For a moment Richard was as still as marble, his fork lifted halfway to his mouth. Then he dropped the fork, pressed his hands onto the table, and slowly pushed himself up to standing.

“You calling me a bum? I’m a bum, because I served this country? Because every week I pay two mortgage bills?”

“Daddy,” pleaded Jackie.

“Mou tou. To lok hui,” muttered Koon Lai, waving his hand.

“This is my house! I bought this house!”

Foon Wah did not flinch. They were past the point of no return.She would suffer whatever the consequences—and she would speak back to her husband if she felt like it. The time had come to end the silence.

“If anyone thinks I’m a bum,” Richard raged, “they can—”

“They keep the hak gui,” Foon Wah interrupted. “But not you.”

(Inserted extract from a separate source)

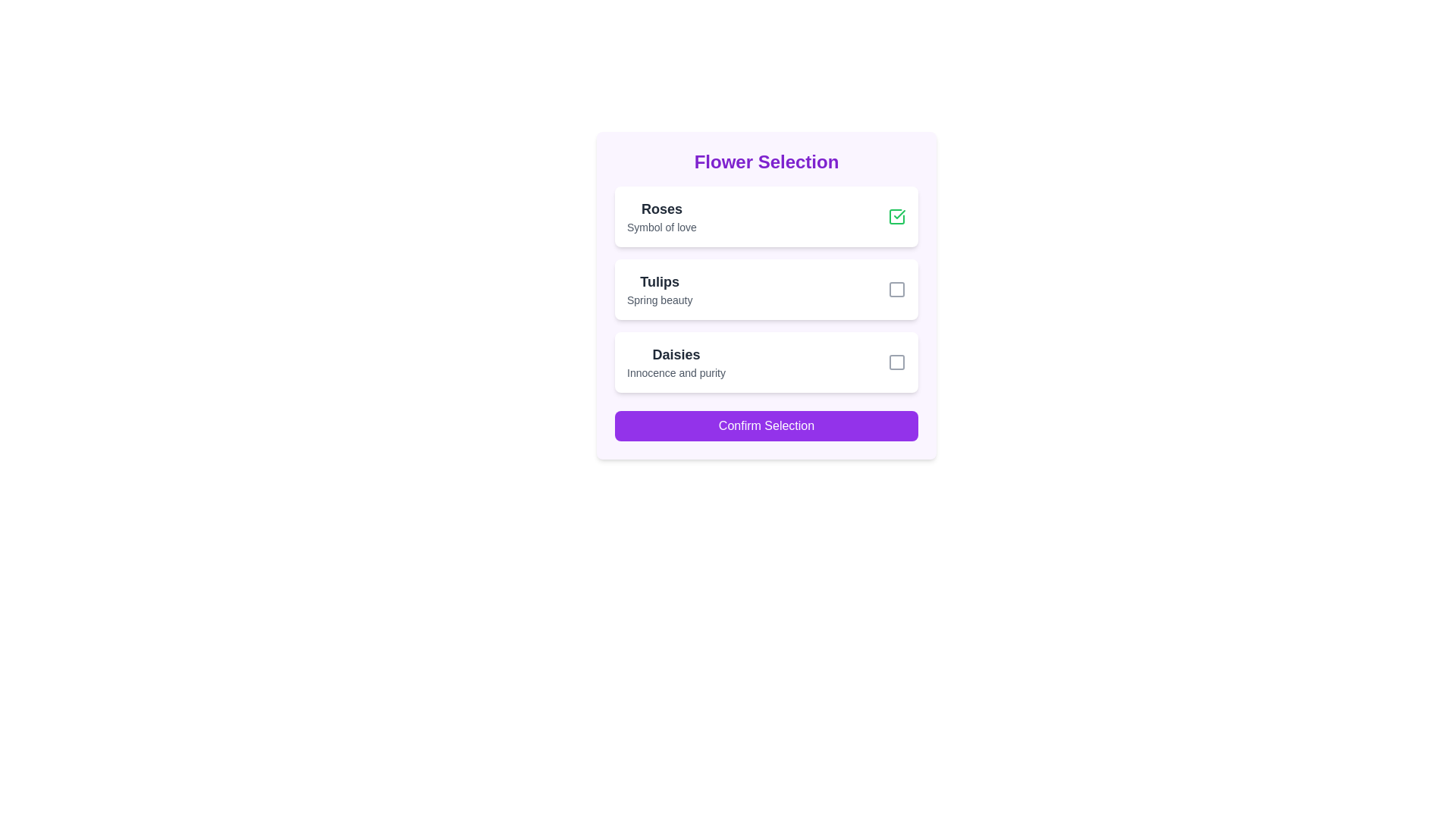  I want to click on the text label that serves as a description for the 'Roses' item, positioned below the 'Roses' label in the first card of the flower selection list, so click(661, 228).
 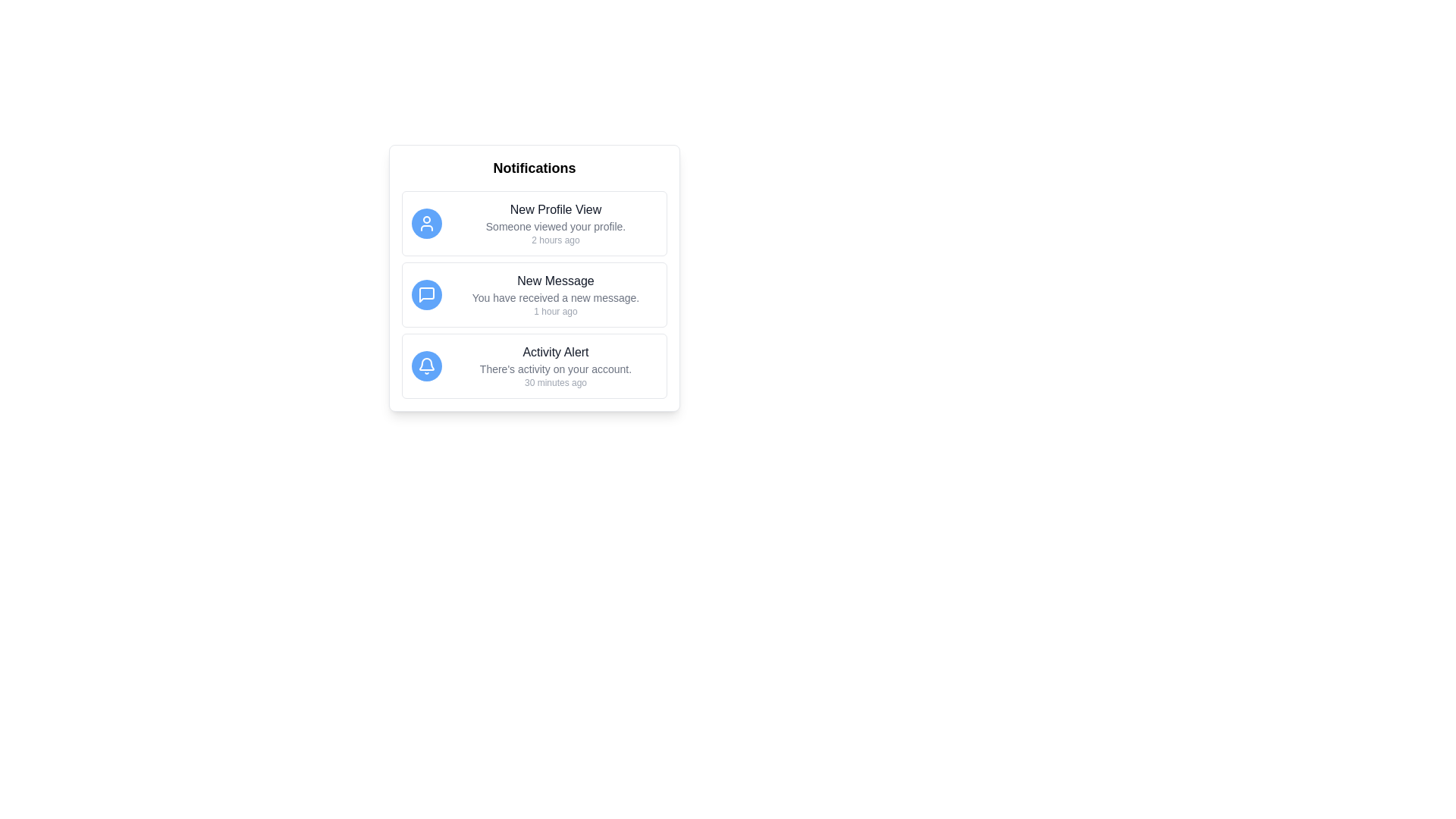 I want to click on the decorative icon for the 'New Profile View' notification located at the left edge of the first notification card, so click(x=425, y=223).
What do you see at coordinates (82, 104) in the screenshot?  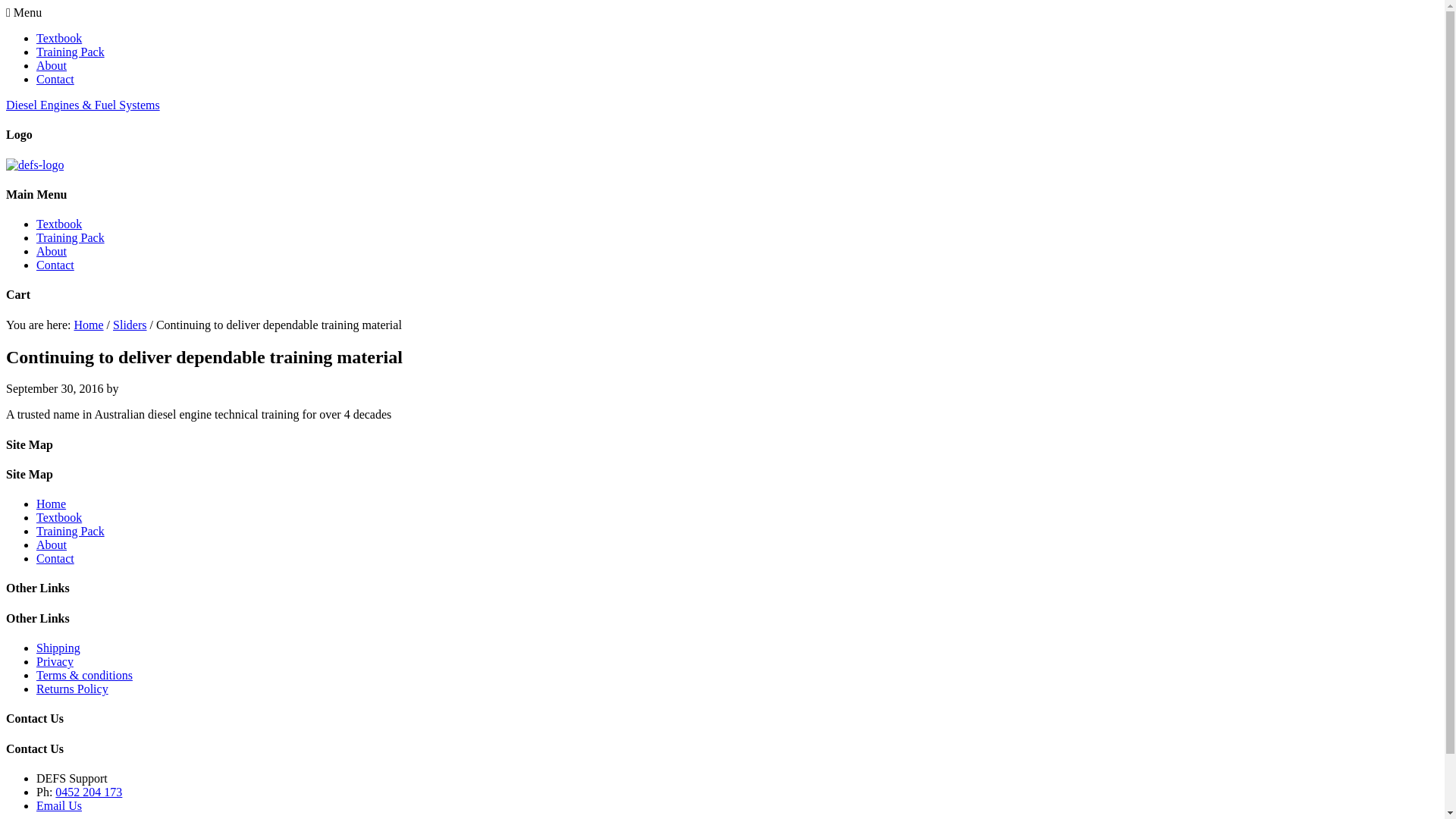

Richard seized his Coke bottle and threw it to the floor by Foon Wah’s feet. The bottle shattered, and pieces of glass whizzed across the kitchen.

“Aiya!” Koon Lai wailed. Jackie screamed. Jason’s chair clattered to the floor.

They looked down at the scattered, sea-green fragments, large and small. Some had fallen centimeters from Foon Wah’s feet.

“Get the hell out of here!” Jason shouted at Richard. “Get out of here now!”

Her husband’s left hand trembled. Koon Lai put his face in his hands.

“Get out of here!” Jason cried again, and his voice was strange, both a man’s and a boy’s, low and angry, but also breaking, tearful. His fists were clenched, but she knew he didn’t know how to use them. Full-grown, her son was taller than Richard, but also lean, gaunt; he’d resisted all of Richard’s efforts to toughen him up, and all of Foon Wah’s attempts to beef up his frame. Yet she had never seen Jason this angry before, and for a moment she wondered if he would hurt his father, and she was afraid.

Richard glanced at his son. He grabbed his coat, stuffed his feet in his leather shoes, and left through the front door.

Foon Wah gripped the napkin in her lap.

Jason was still standing, the others sitting, frozen. Then Jackie rose from her chair, swept up the glass, and put her arms around Foon Wah’s shoulders.

Foon Wah couldn’t help but push her daughter away.

“Eat your dinner,” she said, at which Jackie began to cry. Koon Lai continued to sit with his hands over his face, avoiding Foon Wah’s eyes. She pitied him.